Una vez la droga llegaba a su destino, era trasladada a diferentes inmuebles utilizados como centros de almacenamiento, adulteración y dosificación. Desde esos puntos se procedía posteriormente a su distribución.
Los inmuebles donde se custodiaba la droga contaban con fuertes medidas de seguridad, como puertas acorazadas y cámaras de videovigilancia para dificultar la acción policial. En algunos de ellos, los agentes hallaron armas de fuego destinadas presuntamente a repeler cualquier amenaza contra la organización.
Durante la fase de explotación de la operación, la Guardia Civil realizó 20 registros en viviendas de los integrantes de la red ubicadas en Albacete y Murcia. En ellos fueron intervenidos 1.734 gramos de heroína, 1.710 gramos de cocaína, 14.247 gramos de marihuana, 189 unidades de éxtasis, 17 gramos de MDMA, cinco armas de fuego, munición real y 14.311 euros.

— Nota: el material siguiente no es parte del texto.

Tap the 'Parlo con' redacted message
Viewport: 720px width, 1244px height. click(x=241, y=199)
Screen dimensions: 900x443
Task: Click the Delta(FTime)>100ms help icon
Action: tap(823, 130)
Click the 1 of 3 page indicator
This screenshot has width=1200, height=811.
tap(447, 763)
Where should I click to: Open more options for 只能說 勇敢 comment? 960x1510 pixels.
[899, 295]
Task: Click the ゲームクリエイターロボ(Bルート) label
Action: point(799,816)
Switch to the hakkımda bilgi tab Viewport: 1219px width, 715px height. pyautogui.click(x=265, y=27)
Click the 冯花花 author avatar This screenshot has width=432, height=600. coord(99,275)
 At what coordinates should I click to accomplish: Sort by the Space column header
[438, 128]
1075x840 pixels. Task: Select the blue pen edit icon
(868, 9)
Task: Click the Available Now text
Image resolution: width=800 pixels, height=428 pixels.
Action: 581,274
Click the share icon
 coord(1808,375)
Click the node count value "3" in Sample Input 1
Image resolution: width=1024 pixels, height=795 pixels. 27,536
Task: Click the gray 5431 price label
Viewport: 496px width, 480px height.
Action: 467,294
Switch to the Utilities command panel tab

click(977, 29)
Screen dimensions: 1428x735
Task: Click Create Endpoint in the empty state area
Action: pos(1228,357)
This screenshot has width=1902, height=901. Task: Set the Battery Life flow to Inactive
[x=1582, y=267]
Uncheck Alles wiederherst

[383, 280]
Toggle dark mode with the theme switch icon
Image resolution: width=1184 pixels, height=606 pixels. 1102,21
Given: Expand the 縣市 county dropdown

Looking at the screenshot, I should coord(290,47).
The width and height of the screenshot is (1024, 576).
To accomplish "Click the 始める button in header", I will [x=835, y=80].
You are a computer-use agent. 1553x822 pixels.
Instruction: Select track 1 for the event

Los agentes también se incautaron de diversos útiles y productos químicos empleados para el tráfico de drogas, así como instrumentos destinados a la distribución, pesaje y venta de los estupefacientes.
La operación «Jagged» ha permitido desmantelar 20 puntos de venta de droga en localidades de Albacete como Pozohondo, Peñas de San Pedro, Alcadozo y Navas de Abajo, así como en las murcianas de Jumilla y Murcia. Además, con la detención de los integrantes de la red, la Guardia Civil ha neutralizado una importante vía de introducción y distribución de cocaína en la provincia de Albacete.
El operativo fue dirigido por el Equipo de Delincuencia Organizada y Antidrogas (EDOA) de la Guardia Civil de Albacete y contó con la participación de más de 200 efectivos, debido a la complejidad, simultaneidad y peligrosidad de las actuaciones.
En el dispositivo participaron también la Unidad Orgánica de Policía Judicial, la Unidad Especial de Intervención, unidades de Seguridad Ciudadana de Albacete y Murcia, grupos rurales de seguridad de Pontevedra, León, Zaragoza y Valencia, servicios cinológicos y equipos de investigación de Jumilla y Pozohondo.
Las diligencias fueron puestas a disposición del Tribunal de la Sección Civil e Instrucción de Albacete, que ha decretado prisión para siete de los detenidos.